-- Tu objetivo --
Anota sin cambios el pasaje del texto sobre el arte cubano y Manuel Mendive que va desde "El arte hecho" hasta "de Manuel Mendive.", ambos incluidos.

-- Texto fuente --
────────────────
El arte cubano contemporáneo desempeña un papel muy significativo en muchos de los círculos concéntricos, altamente completo, que forman la matriz del mundo del arte en los Estados Unidos. Por un lado, hay un deseo casi visceral por lo prohibido, un anhelo de abarcar lo que no se puede tener. Los desatinos de la política han creado falsas barreras y han vuelto infructuosos muchos de los vínculos culturales naturales entre los dos países. En nuestra ansiedad por conocer y entender, tanto como podamos, la inmensamente productiva y fructífera producción visual de Cuba, se concretan el deseo de recuperar la utopía, la urgencia de sumergirse en el otro. Como historiador y crítico del arte moderno de América Latina, siempre he asegurado a mis estudiantes y al público lector que una de las capitales culturales tradicionales del hemisferio occidental ha sido La Habana, y lo sigue siendo. La Habana es una ciudad que ha producido una asombrosa efervescencia de talento desde los primeros años del pasado siglo y el desarrollo de las primeras vanguardias.
El arte hecho en La Habana tiene, por supuesto, muchas caras. Del mismo modo que Nueva York es una ciudad de interacciones globales. La Habana es una metrópolis vital por su diversidad y su habilidad de transformar y re-conceptualizar las influencias llegadas desde el exterior. La Habana, como Nueva York, ha sido un punto de encuentro de muchas culturas, tradiciones visuales y contribuciones de muchas razas. El tema de la presencia africana en el Caribe –y en particular en Cuba, explicado de modo tan brillante en los textos de Gerardo Mosquera– es un hecho inevitable e indeleble en las culturas visuales de Nueva York y La Habana. El pulso de África existe, de una manera palpable y profundamente sentida, en el arte de Wifredo Lam, cuyo centenario se celebra este año, y continúa viviendo y alentando en la obra de Manuel Mendive.
Lo he llamado “ángel rebelde”. ¿Por qué? Entiendo su arte como osado, rebelde, no convencional y desafiante. No le interesan las modas o tendencias. Sus imágenes, que tan a menudo incorporan y transforman con violencia los vestigios del estímulo africano, no atraen, necesariamente, a aquellos que buscan la última dirección del mundo artístico. En lugar del minimalismo intelectualizado y del conceptualismo hueco, Mendive confía en los sentidos: pensamiento, tacto, color, aliento, aire y fuego. Sus pinturas, como sus acciones y performances, que orquesta con tanta destreza, demuestran su fidelidad a su propia sensibilidad visionaria, no a una “apariencia” impuesta por el mercado. Es un artista que no ha renunciado a la evocación poética, sutil y matizada, de los espíritus o las esencias. Mendive no entra en el juego del estereotipo de lo “exótico”. Mientras que en su obra se evoca un espíritu comunal, su arte está lejos de ser convencionalmente folclórico. Es rebelde en su indiferencia por lo pintoresco.
Mendive es un nombre bien conocido en Cuba, por supuesto. Ha tenido una importante presencia en Europa, con sus exitosas presentaciones en España y en otros lugares. También ha sido, por cierto, una presencia en los estados Unidos, aunque es la esperanza de muchas personas en el país donde estas líneas son escritas, que en el futuro este artista se convierta en una fuerza aún mayor en nuestro mundo artístico. El arte de Mendive es trascendente. Va más allá de las barreras, las fronteras nacionales y los arbitrarios límites políticos. Este arte de espiritualidad, esperanza, poder emocional y belleza diáfanos, ciertamente sirve como uno de los muchos vínculos que unen a las naciones, haciéndolas mirarse las unas a las otras con ojos frescos, sin prejuicios.
────────────────
-- Datos a examinar --
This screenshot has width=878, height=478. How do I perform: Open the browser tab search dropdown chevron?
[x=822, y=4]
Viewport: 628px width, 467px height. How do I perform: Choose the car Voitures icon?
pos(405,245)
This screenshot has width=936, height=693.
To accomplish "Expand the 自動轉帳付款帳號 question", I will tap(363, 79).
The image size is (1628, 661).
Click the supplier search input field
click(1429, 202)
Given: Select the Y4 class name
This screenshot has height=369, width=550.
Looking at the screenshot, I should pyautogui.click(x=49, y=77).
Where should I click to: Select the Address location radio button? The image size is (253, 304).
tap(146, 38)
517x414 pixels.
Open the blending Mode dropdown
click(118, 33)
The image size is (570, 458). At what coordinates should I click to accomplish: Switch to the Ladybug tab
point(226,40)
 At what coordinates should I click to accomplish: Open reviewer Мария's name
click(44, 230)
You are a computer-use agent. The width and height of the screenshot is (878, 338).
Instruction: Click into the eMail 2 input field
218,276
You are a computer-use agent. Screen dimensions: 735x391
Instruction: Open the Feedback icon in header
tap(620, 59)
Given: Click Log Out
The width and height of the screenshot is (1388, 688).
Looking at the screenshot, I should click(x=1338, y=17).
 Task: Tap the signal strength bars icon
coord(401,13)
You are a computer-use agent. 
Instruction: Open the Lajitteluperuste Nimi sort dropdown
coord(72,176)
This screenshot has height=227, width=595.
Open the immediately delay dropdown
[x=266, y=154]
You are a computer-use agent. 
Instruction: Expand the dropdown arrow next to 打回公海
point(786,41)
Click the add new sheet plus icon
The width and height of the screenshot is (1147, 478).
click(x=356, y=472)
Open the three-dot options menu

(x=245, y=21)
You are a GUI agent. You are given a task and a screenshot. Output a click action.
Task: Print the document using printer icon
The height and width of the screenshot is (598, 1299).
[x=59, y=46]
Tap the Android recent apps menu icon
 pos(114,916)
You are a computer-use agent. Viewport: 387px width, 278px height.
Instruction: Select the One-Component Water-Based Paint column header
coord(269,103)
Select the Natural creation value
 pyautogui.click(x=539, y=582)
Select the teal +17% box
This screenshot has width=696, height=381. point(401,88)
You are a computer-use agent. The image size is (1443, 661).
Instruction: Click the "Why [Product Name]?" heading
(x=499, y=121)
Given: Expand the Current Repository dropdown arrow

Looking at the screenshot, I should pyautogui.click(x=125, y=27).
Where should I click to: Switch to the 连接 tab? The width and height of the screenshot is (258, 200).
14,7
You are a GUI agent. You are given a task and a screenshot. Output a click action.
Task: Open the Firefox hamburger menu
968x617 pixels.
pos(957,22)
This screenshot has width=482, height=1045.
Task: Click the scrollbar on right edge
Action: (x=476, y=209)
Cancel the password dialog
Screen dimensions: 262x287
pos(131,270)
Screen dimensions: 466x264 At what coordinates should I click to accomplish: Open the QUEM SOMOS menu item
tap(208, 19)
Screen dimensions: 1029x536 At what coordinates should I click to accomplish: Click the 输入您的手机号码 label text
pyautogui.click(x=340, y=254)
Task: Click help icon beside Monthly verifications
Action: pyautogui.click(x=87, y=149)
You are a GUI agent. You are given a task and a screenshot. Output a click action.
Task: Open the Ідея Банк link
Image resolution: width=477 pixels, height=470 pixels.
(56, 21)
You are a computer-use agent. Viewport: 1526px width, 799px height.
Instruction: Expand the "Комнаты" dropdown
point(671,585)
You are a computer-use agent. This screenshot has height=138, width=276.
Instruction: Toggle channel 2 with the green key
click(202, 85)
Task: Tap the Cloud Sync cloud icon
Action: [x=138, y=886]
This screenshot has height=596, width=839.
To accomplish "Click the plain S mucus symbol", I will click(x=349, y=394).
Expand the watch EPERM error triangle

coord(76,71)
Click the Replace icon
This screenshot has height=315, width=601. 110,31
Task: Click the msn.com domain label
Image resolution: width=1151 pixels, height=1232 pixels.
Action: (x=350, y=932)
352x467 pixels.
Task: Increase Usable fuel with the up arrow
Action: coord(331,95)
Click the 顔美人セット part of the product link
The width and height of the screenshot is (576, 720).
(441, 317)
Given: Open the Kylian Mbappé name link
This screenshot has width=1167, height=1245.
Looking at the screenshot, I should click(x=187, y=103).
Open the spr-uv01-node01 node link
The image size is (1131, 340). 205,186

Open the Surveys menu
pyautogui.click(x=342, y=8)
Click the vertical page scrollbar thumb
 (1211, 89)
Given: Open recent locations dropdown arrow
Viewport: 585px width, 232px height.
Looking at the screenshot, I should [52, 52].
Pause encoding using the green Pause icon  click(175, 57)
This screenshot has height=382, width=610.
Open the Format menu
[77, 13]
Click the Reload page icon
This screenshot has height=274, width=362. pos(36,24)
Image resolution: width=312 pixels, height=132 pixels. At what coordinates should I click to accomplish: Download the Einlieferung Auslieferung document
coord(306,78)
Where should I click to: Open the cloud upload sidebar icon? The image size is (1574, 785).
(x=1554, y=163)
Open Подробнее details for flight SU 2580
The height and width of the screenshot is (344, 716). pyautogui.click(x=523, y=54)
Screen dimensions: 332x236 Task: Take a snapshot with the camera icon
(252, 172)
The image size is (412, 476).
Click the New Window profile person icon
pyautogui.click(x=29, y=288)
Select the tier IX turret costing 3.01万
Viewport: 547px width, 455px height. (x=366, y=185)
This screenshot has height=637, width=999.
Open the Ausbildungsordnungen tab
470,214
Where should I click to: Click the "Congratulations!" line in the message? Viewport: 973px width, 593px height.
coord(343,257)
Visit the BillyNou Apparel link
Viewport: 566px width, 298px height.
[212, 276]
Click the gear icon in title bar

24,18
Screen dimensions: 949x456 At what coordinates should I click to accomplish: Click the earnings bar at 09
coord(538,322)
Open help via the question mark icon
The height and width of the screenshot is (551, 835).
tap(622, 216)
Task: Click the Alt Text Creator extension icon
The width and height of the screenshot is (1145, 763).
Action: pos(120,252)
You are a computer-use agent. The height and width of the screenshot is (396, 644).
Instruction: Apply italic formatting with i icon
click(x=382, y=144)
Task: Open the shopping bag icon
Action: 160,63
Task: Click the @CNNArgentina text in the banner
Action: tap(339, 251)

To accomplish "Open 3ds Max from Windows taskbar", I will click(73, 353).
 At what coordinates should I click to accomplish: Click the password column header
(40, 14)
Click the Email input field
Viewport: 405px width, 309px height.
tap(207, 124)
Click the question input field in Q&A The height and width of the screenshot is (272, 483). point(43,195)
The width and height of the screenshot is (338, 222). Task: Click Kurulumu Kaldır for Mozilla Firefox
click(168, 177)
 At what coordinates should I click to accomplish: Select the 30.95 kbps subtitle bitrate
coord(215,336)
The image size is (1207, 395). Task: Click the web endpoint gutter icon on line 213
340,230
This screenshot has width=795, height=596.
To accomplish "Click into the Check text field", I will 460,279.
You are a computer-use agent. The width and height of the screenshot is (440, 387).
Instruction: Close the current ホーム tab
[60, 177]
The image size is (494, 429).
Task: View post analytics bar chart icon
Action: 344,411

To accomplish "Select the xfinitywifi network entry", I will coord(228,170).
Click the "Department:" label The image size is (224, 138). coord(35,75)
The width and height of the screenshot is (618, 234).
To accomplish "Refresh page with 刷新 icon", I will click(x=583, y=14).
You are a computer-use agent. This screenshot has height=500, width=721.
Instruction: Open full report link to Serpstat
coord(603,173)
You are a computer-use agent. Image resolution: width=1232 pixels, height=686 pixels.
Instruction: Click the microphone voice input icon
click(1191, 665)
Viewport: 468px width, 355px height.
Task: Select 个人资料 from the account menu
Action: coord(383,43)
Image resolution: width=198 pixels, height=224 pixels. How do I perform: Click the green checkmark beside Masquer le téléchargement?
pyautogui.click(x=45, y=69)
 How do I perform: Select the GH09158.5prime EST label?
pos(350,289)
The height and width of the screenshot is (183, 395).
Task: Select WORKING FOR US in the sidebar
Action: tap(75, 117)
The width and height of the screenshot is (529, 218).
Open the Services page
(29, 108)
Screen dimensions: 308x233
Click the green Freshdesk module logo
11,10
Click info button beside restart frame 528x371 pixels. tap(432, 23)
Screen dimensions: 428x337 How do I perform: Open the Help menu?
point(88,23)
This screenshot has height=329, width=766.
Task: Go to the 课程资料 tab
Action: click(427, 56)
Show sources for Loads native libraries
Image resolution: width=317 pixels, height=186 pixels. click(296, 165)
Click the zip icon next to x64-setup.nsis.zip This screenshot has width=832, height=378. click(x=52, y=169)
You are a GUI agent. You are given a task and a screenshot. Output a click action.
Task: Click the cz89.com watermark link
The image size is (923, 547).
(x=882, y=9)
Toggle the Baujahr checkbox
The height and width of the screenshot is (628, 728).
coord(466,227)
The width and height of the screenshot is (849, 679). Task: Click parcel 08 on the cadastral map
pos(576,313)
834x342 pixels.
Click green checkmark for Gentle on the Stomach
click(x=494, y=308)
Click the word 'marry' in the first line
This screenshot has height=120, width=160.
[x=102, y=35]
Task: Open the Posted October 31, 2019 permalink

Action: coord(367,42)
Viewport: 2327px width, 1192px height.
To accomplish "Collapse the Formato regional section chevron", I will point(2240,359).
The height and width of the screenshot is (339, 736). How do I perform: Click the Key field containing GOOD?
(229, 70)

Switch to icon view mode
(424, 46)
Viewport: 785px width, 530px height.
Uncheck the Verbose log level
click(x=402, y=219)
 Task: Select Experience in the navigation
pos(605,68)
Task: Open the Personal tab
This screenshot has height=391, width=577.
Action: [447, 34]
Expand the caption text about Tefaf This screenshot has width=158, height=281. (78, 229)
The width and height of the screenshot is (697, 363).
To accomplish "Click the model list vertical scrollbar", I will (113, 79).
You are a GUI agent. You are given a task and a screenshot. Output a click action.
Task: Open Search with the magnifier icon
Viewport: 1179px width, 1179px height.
────────────────
-- Respuesta --
El arte hecho en La Habana tiene, por supuesto, muchas caras. Del mismo modo que Nueva York es una ciudad de interacciones globales. La Habana es una metrópolis vital por su diversidad y su habilidad de transformar y re-conceptualizar las influencias llegadas desde el exterior. La Habana, como Nueva York, ha sido un punto de encuentro de muchas culturas, tradiciones visuales y contribuciones de muchas razas. El tema de la presencia africana en el Caribe –y en particular en Cuba, explicado de modo tan brillante en los textos de Gerardo Mosquera– es un hecho inevitable e indeleble en las culturas visuales de Nueva York y La Habana. El pulso de África existe, de una manera palpable y profundamente sentida, en el arte de Wifredo Lam, cuyo centenario se celebra este año, y continúa viviendo y alentando en la obra de Manuel Mendive.